**Data shown**
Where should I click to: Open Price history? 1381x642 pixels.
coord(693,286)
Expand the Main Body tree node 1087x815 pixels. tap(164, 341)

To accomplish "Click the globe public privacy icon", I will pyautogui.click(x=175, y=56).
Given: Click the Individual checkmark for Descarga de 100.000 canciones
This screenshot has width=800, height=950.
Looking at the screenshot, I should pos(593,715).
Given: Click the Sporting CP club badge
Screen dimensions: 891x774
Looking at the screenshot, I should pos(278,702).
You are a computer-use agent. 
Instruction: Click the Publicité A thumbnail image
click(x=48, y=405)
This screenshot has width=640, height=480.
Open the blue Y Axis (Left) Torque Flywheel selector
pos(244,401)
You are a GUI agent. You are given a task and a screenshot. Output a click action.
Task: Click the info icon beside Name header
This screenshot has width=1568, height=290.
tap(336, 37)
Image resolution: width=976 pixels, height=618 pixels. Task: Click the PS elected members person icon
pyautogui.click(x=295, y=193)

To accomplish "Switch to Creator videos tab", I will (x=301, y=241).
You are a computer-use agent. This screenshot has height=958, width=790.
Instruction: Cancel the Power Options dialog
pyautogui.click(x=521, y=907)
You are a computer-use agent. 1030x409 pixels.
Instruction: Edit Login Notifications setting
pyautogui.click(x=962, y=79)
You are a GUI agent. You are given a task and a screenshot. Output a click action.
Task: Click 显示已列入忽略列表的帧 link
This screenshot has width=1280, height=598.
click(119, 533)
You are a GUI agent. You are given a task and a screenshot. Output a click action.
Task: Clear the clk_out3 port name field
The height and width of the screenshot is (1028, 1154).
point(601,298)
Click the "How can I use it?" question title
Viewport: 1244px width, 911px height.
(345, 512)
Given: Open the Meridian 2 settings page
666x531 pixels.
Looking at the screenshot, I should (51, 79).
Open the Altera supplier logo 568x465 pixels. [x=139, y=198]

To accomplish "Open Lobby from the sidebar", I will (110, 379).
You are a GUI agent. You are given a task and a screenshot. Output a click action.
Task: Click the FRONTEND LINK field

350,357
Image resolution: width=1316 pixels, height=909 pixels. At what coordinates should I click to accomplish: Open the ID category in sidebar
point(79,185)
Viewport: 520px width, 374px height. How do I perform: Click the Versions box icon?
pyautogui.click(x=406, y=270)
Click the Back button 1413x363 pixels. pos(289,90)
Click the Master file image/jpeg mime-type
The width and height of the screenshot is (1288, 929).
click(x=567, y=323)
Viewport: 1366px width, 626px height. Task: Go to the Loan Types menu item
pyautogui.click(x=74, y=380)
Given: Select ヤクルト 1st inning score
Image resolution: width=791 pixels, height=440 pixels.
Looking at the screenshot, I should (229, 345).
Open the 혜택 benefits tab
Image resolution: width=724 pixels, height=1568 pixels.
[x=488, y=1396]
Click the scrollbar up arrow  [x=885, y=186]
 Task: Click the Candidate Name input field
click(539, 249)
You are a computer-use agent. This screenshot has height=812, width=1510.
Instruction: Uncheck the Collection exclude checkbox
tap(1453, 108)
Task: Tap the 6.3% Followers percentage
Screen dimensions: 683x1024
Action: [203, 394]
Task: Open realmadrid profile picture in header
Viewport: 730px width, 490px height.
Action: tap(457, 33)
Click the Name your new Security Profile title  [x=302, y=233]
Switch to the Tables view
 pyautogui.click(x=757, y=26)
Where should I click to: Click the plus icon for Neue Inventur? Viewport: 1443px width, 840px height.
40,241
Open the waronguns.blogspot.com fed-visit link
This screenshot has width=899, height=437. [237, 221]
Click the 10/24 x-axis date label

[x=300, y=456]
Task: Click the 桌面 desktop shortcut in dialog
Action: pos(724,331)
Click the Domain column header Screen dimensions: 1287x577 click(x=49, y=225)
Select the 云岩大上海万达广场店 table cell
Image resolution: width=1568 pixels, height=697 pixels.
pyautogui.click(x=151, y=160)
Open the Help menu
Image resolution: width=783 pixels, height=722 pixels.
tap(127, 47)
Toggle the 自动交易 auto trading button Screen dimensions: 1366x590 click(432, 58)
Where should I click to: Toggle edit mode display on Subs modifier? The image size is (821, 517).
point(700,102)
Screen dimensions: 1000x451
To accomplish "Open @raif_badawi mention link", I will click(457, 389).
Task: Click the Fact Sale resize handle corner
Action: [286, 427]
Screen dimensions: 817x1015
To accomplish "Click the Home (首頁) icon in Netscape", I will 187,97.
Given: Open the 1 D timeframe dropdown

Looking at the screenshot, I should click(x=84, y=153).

**Action item**
Give every line of the material that includes the string "button".

**Task output**
Click the Back button 1413x363 pixels. pos(289,90)
Toggle the 自动交易 auto trading button Screen dimensions: 1366x590 click(432, 58)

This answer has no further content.